The European Food Safety Authority (EFSA) adopted on 3 October 2011 a Scientific Opinion on the public health hazards to be covered by inspection of meat (swine), which concluded that the currently required palpations and incisions in post-mortem inspection, involve a risk of cross contamination with bacterial hazards.
EFSA also concluded that palpation or incisions used in current post-mortem inspection should be omitted in pigs subjected to routine slaughter, because the risk of microbial cross-contamination is higher than the risk associated with potentially reduced detection of conditions targeted by those techniques. The use of those manual techniques during post-mortem inspection should be limited to suspect pigs identified, inter alia, through post-mortem visual detection of relevant abnormalities.

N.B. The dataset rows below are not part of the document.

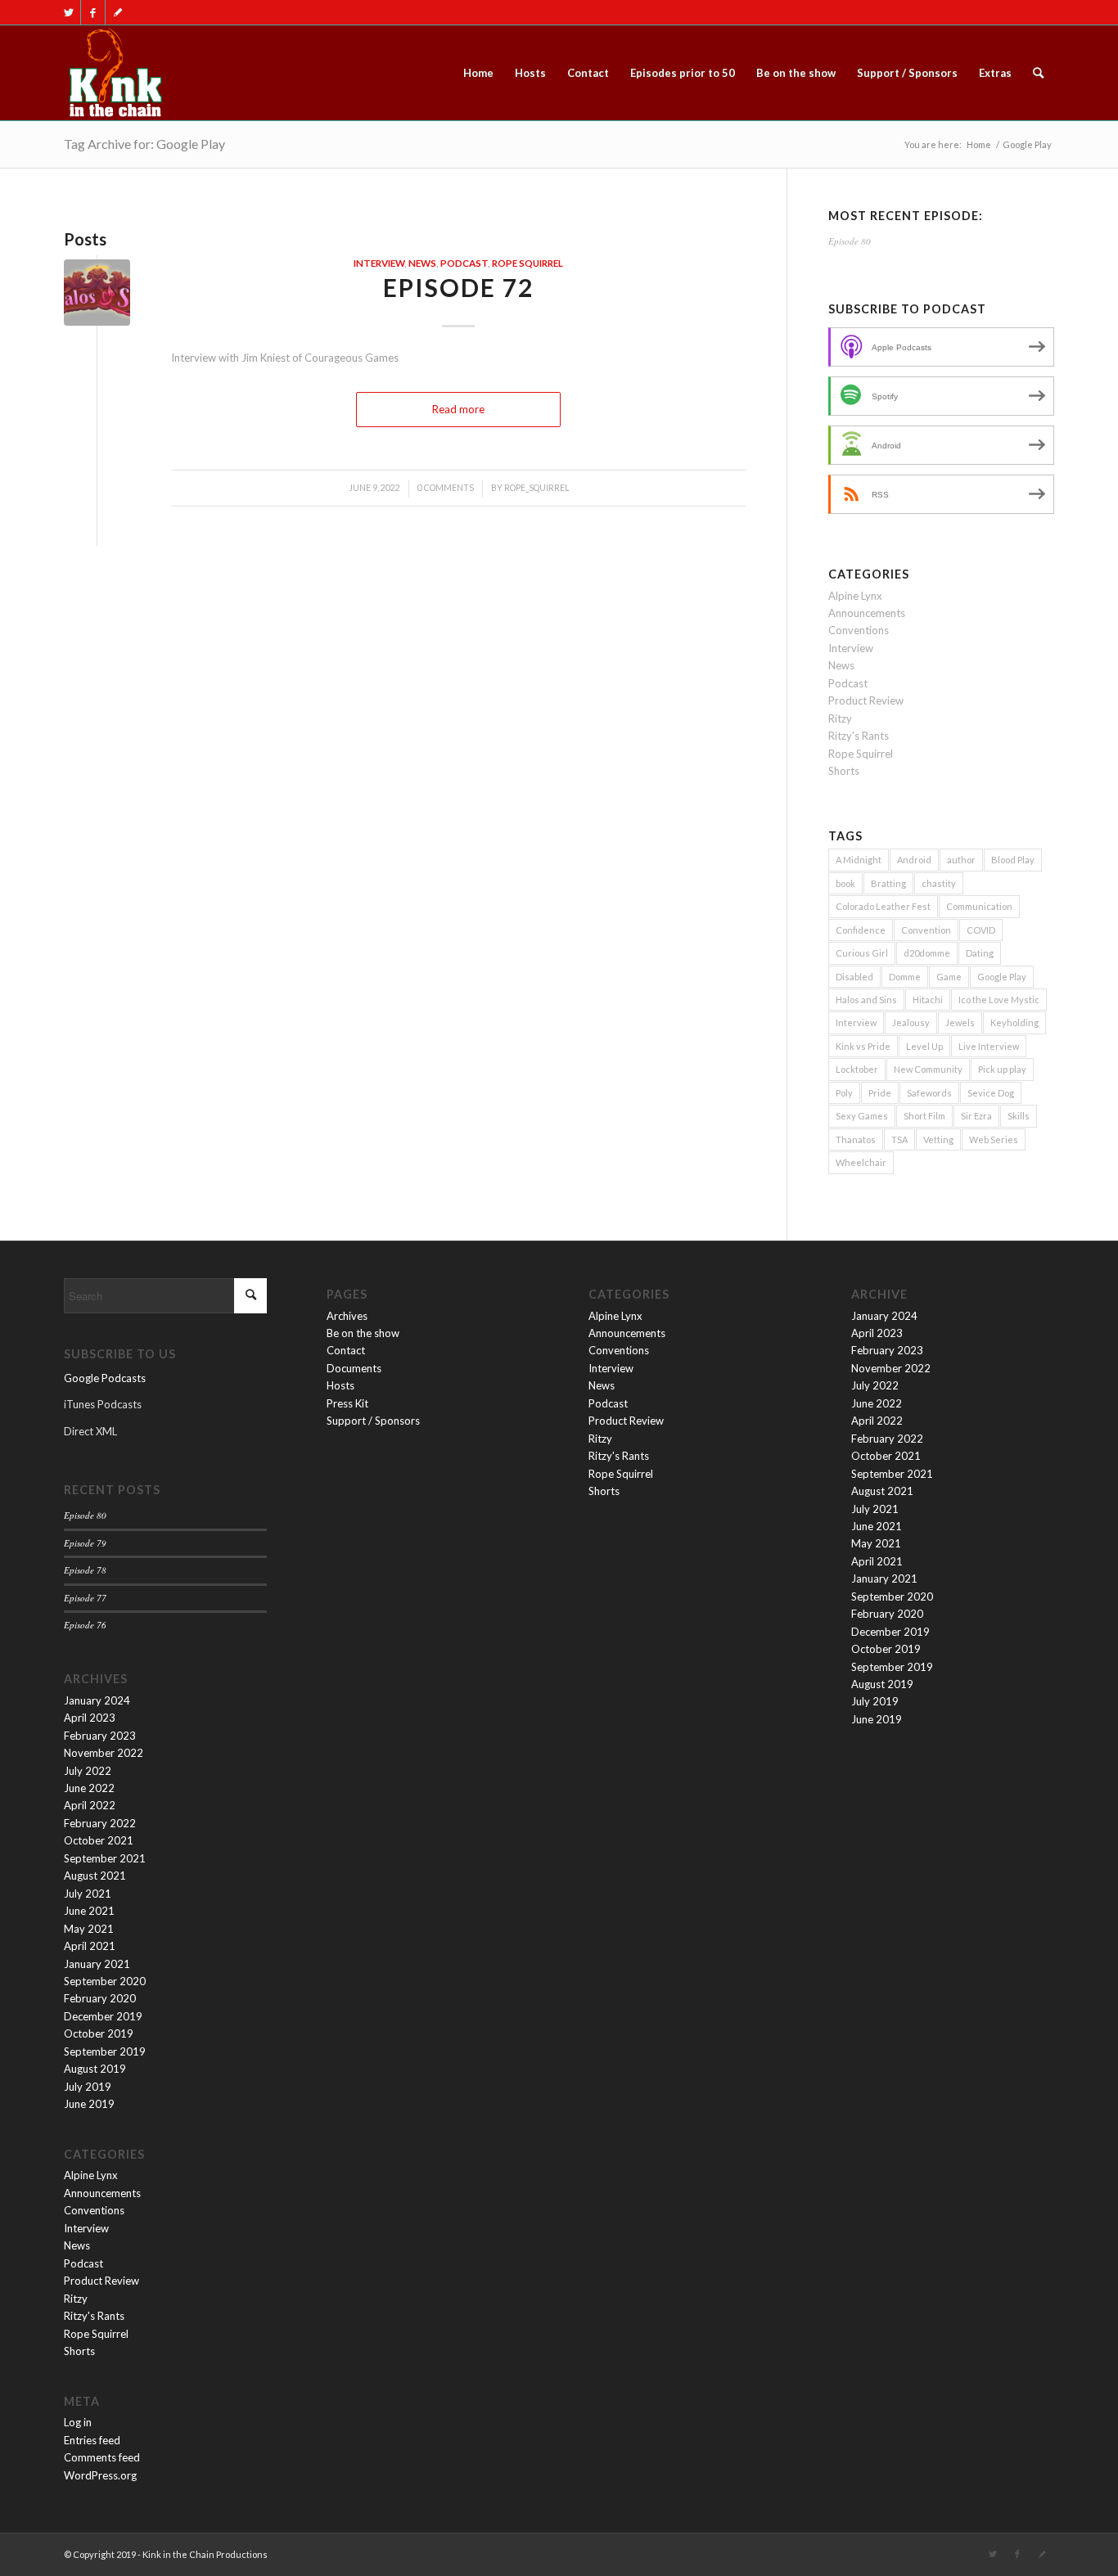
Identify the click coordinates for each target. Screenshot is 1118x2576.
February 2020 (100, 1998)
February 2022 (100, 1823)
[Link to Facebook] (93, 12)
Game (949, 976)
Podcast (464, 262)
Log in (78, 2422)
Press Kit (347, 1403)
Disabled (854, 976)
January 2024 (97, 1700)
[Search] (1038, 72)
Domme (905, 976)
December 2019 (103, 2016)
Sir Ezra (976, 1115)
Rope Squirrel (527, 262)
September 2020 (105, 1981)
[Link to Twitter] (68, 12)
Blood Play (1013, 859)
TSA (899, 1139)
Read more (458, 409)
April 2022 (89, 1805)
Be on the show (363, 1333)
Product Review (866, 700)
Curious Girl (862, 953)
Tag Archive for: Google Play (144, 143)
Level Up (924, 1046)
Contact (346, 1350)
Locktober (857, 1069)
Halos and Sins (866, 999)
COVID (981, 930)
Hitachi (928, 999)
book (845, 883)
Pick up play (1002, 1069)
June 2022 (89, 1788)
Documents (354, 1368)
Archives (347, 1315)
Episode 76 (85, 1625)
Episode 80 (849, 241)
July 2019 (87, 2086)
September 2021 (105, 1858)
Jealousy (911, 1022)
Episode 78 (85, 1570)
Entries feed (92, 2440)
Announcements (866, 612)
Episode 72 (458, 287)
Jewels (960, 1022)
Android (914, 859)
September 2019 (105, 2051)
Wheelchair (861, 1162)
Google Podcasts (105, 1378)
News (422, 262)
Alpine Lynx (855, 595)
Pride (879, 1093)
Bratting (888, 883)
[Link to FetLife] (118, 12)
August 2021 (95, 1875)
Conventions (858, 630)
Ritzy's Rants (858, 735)
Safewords (929, 1093)
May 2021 (89, 1928)
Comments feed (102, 2457)
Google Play (1001, 976)
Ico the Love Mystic (998, 999)
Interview (379, 262)
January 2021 (97, 1963)
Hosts (340, 1385)
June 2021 (89, 1910)
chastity (939, 883)
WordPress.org (100, 2475)
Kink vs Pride (863, 1046)
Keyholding (1014, 1022)
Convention (926, 930)
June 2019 (89, 2103)
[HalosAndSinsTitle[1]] (97, 292)
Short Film (924, 1115)
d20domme (927, 953)
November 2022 (103, 1752)
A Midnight (858, 859)
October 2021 (98, 1840)
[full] (114, 72)
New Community (928, 1069)
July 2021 (87, 1893)
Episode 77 (85, 1598)
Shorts (843, 770)
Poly (844, 1093)
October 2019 (98, 2033)
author (961, 859)
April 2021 (89, 1945)
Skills (1019, 1115)
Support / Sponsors (373, 1420)
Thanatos (856, 1139)
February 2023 (100, 1735)
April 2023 (89, 1717)
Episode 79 (85, 1543)
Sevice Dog (990, 1093)
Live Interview (988, 1046)
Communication (979, 906)
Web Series (993, 1139)
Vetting (938, 1139)
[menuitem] (478, 72)
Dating (980, 953)
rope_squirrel (536, 488)
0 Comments (445, 488)
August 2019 (95, 2068)
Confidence (861, 930)
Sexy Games (862, 1115)
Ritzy (840, 718)
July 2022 (87, 1770)
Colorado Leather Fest (883, 906)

Where the epidemiological or other data from the holding of provenance of the animals, the food chain information or the findings of ante-mortem inspection or post-mortem visual detection of relevant abnormalities indicate possible risks to public health, animal health or animal welfare, the official veterinarian should have the possibility to decide which palpations and incisions must be carried out during post-mortem inspection in order to decide if the meat is fit for human consumption.
In view of the EFSA Opinion, it is appropriate to amend the specific requirements for the post-mortem inspection of domestic swine set out in Part B of Chapter IV of Section IV of Annex I to Regulation (EC) No 854/2004, this is why the Commission has published Regulation (EU) Nº 219/2014 of 7 March 2014 amending Annex I to Regulation (EC) No 854/2004 of the European Parliament and of the Council as regards the specific requirements for post-mortem inspection of domestic swine.
Saturday March 8, 2014/ OJEU/ European Union.